[RFCv5 00/23] perf: Add backtrace post dwarf unwind

June 19th, 2012 - 11:50 am ET by Jiri Olsa | Report spam
hi,

patches available also as tarball in here:
http://people.redhat.com/~jolsa/perf_post_unwind_v6.tar.bz2

v6 changes:
patch 01/23 - unrelated - ftrace stuff
patch 03/23 - added PERF_SAMPLE_REGS_USER bit
- added regs_user initialization
patch 07/23 - added PERF_SAMPLE_STACK_USER bit
- sample_stack_user changed to u32 and
added size check
new patches 1,9,10,20

v5 changes:
patch 1/19 - having just one enum set of the perf registers
patch 2/19 - using for_each_set_bit for scanning the mask
- single regs enum for both 32 and 64 bits versions
- using regs mask != 0 trigger to trigger the regs dump
patch 5/19 - adding perf_output_skip so we can skip undumped part of the stack in RB
patch 6/19 - using stack size != 0 trigger to trigger the stack dump
- do not zero the memory for non retrieved part of the stack dump
patch 7/19 - adding exclude_callchain_kernel attribute
patch 8/19 - this could be taken without the rest of the series

v4 changes:
- no real change from v3, just rebase
- v3 patch 06/17 got already merged

v3 changes:
patch 01/17
- added HAVE_PERF_REGS config option
patch 02/17, 04/17
- regs and stack perf interface is more general now
patch 06/17
- unrelated online fix for i386 compilation
patch 16/17
- few namespace fixies


Adding the post unwinding user stack backtrace using dwarf unwind
via libunwind.

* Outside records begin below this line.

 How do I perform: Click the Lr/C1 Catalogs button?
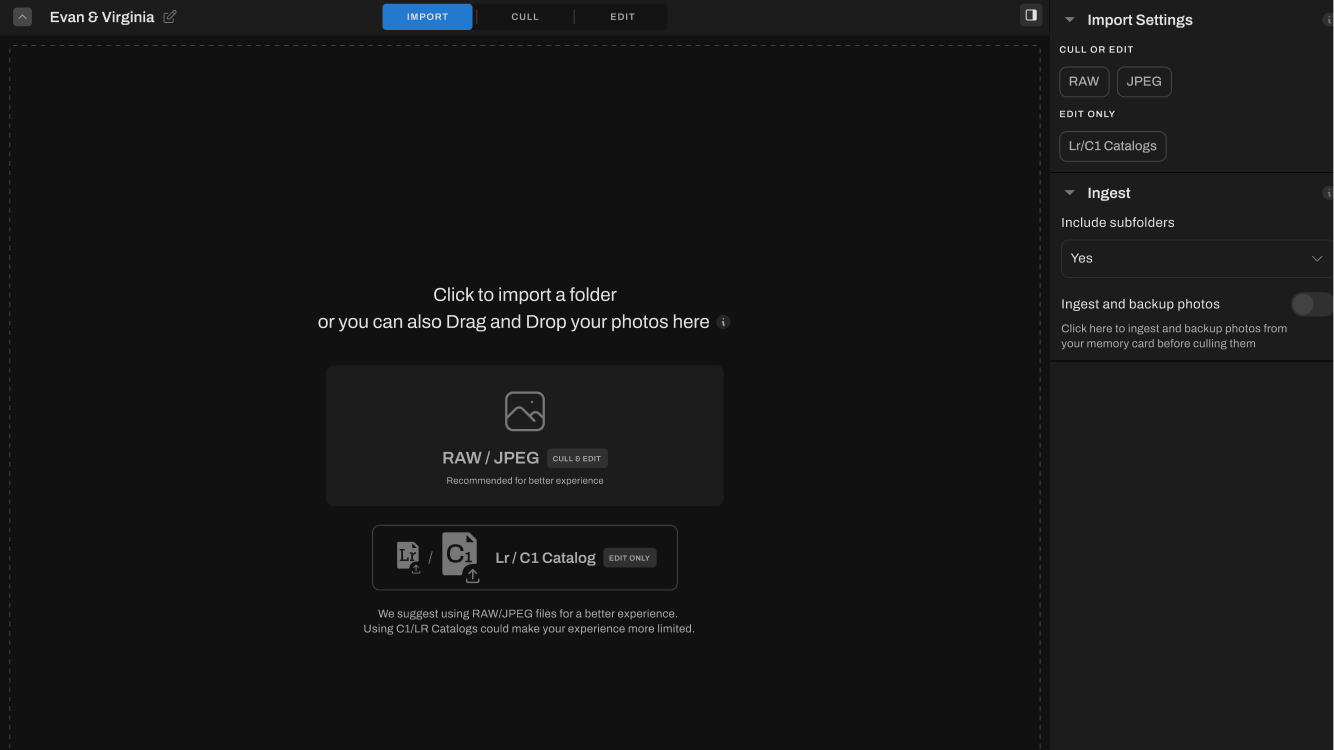(x=1112, y=146)
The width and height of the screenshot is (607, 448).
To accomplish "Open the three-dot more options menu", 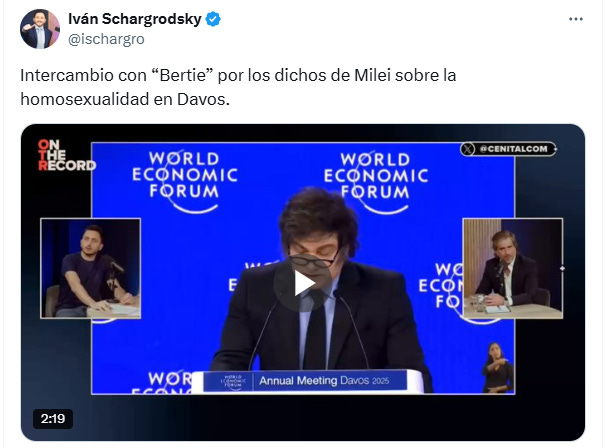I will [x=576, y=19].
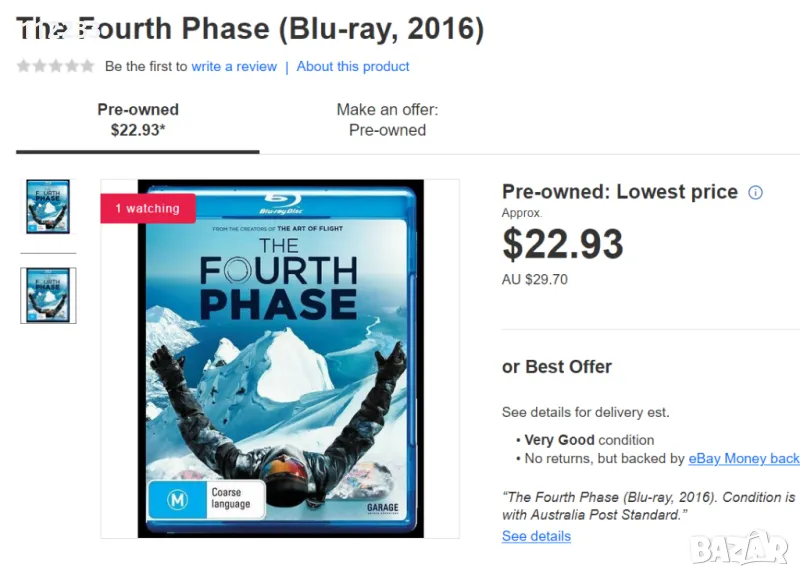Click the info icon beside Lowest price

pos(755,192)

The original work was done by Frederic. I mostly took
his patches and make them compile in current kernel code plus I added
some stuff here and there.

The main idea is to store user registers and portion of user
stack when the sample data during the record phase. Then during
the report, when the data is presented, perform the actual dwarf
dwarf unwind.

attached patches:
01/23 tracing/filter: Add missing initialization
02/23 perf: Unified API to record selective sets of arch registers
03/23 perf: Add ability to attach user level registers dump to sample
04/23 perf, x86: Add copy_from_user_nmi_nochk for best effort copy
05/23 perf: Factor __output_copy to be usable with specific copy function
06/23 perf: Add perf_output_skip function to skip bytes in sample
07/23 perf: Add ability to attach user stack dump to sample
08/23 perf: Add attribute to filter out callchains
09/23 x86_64: Store userspace rsp in system_call fastpath
10/23 perf, tool: Adding PERF_ATTR_SIZE_VER2 to the header swap check
11/23 perf, tool: Remove unsused evsel parameter from machine__resolve_callchain
12/23 perf, tool: Factor DSO symtab types to generic binary types
13/23 perf, tool: Add interface to read DSO image data
14/23 perf, tool: Add '.note' check into search for NOTE section
15/23 perf, tool: Back [vdso] DSO with real data
16/23 perf, tool: Add interface to arch registers sets
17/23 perf, tool: Add libunwind dependency for dwarf cfi unwinding
18/23 perf, tool: Support user regs and stack in sample parsing
19/23 perf, tool: Support for dwarf cfi unwinding on post processing
20/23 perf, tool: Adding round_up/round_down macros
21/23 perf, tool: Support for dwarf mode callchain on perf
22/23 perf, tool: Add dso data caching
23/23 perf, tool: Add dso data caching tests


I tested on Fedora. There was not much gain on i386, because the
binaries are compiled with frame pointers. Thought the dwarf
backtrace is more accurade and unwraps calls in more details
(functions that do not set the frame pointers).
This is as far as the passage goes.